### To do
Rewrite the lines below, replacing "Viewport" with "Window" wherever it appears and leaving everything else unchanged.

(Lines on where items appear)
#####
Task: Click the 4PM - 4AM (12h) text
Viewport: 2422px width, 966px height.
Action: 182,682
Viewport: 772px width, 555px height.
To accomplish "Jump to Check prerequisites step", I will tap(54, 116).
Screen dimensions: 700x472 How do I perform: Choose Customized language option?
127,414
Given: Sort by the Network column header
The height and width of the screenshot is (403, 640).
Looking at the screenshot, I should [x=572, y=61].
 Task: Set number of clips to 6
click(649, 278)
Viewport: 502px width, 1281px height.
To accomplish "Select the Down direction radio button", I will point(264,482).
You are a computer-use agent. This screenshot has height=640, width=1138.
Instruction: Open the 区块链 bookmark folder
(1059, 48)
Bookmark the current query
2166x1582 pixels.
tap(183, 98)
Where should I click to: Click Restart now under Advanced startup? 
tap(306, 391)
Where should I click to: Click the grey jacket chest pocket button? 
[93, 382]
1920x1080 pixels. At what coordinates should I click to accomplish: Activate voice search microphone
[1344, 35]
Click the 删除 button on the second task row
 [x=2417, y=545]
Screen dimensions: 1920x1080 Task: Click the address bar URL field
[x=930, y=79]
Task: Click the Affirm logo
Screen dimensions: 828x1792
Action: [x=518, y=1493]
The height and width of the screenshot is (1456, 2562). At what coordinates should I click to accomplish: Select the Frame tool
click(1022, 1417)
#####
### Correct answer
Task: Click the 4PM - 4AM (12h) text
Window: 2422px width, 966px height.
Action: 182,682
Window: 772px width, 555px height.
To accomplish "Jump to Check prerequisites step", I will tap(54, 116).
Screen dimensions: 700x472 How do I perform: Choose Customized language option?
127,414
Given: Sort by the Network column header
The height and width of the screenshot is (403, 640).
Looking at the screenshot, I should [x=572, y=61].
 Task: Set number of clips to 6
click(649, 278)
Window: 502px width, 1281px height.
To accomplish "Select the Down direction radio button", I will point(264,482).
You are a computer-use agent. This screenshot has height=640, width=1138.
Instruction: Open the 区块链 bookmark folder
(1059, 48)
Bookmark the current query
2166x1582 pixels.
tap(183, 98)
Where should I click to: Click Restart now under Advanced startup? 
tap(306, 391)
Where should I click to: Click the grey jacket chest pocket button? 
[93, 382]
1920x1080 pixels. At what coordinates should I click to accomplish: Activate voice search microphone
[1344, 35]
Click the 删除 button on the second task row
 [x=2417, y=545]
Screen dimensions: 1920x1080 Task: Click the address bar URL field
[x=930, y=79]
Task: Click the Affirm logo
Screen dimensions: 828x1792
Action: [x=518, y=1493]
The height and width of the screenshot is (1456, 2562). At what coordinates should I click to accomplish: Select the Frame tool
click(1022, 1417)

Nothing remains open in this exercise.